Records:
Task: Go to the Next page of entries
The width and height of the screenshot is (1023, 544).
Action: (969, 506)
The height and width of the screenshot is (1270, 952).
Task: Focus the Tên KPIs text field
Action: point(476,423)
--
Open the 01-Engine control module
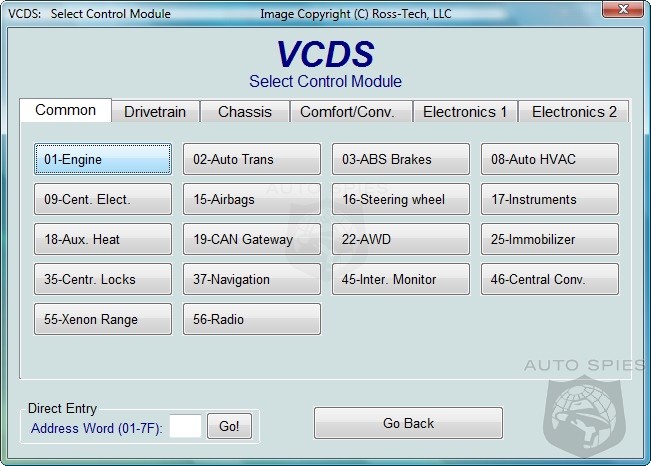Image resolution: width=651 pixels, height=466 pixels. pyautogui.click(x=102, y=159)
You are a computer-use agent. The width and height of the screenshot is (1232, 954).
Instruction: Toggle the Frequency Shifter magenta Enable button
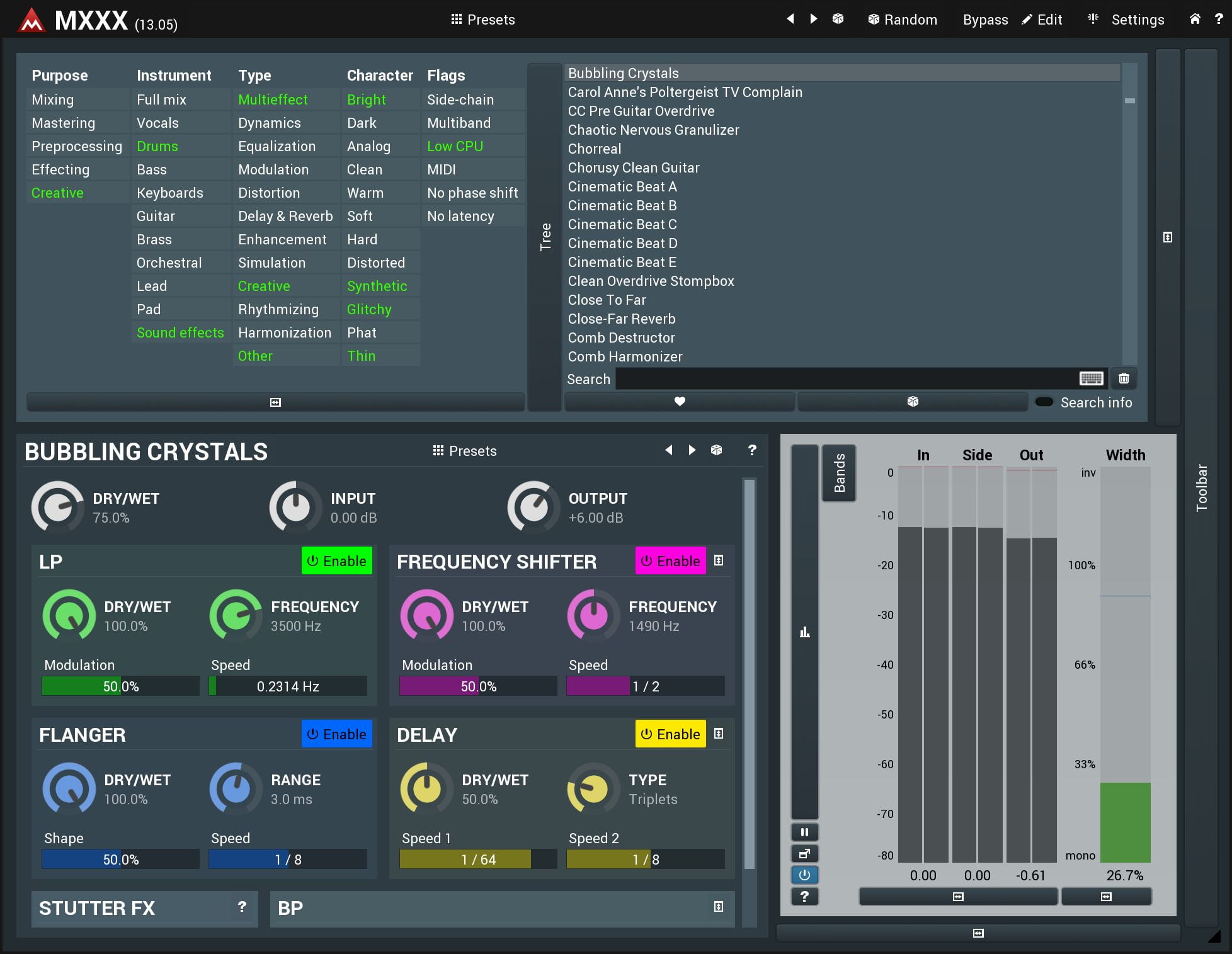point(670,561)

### EXERCISE PROMPT
Can you give the records from the line with "Task: Go to the Next page of entries" up to and including the line with "Action: point(476,423)" as a numbered list, leaving out blank lines?

### REPLY TO THE TASK
1. Task: Go to the Next page of entries
2. The width and height of the screenshot is (1023, 544).
3. Action: (969, 506)
4. The height and width of the screenshot is (1270, 952).
5. Task: Focus the Tên KPIs text field
6. Action: point(476,423)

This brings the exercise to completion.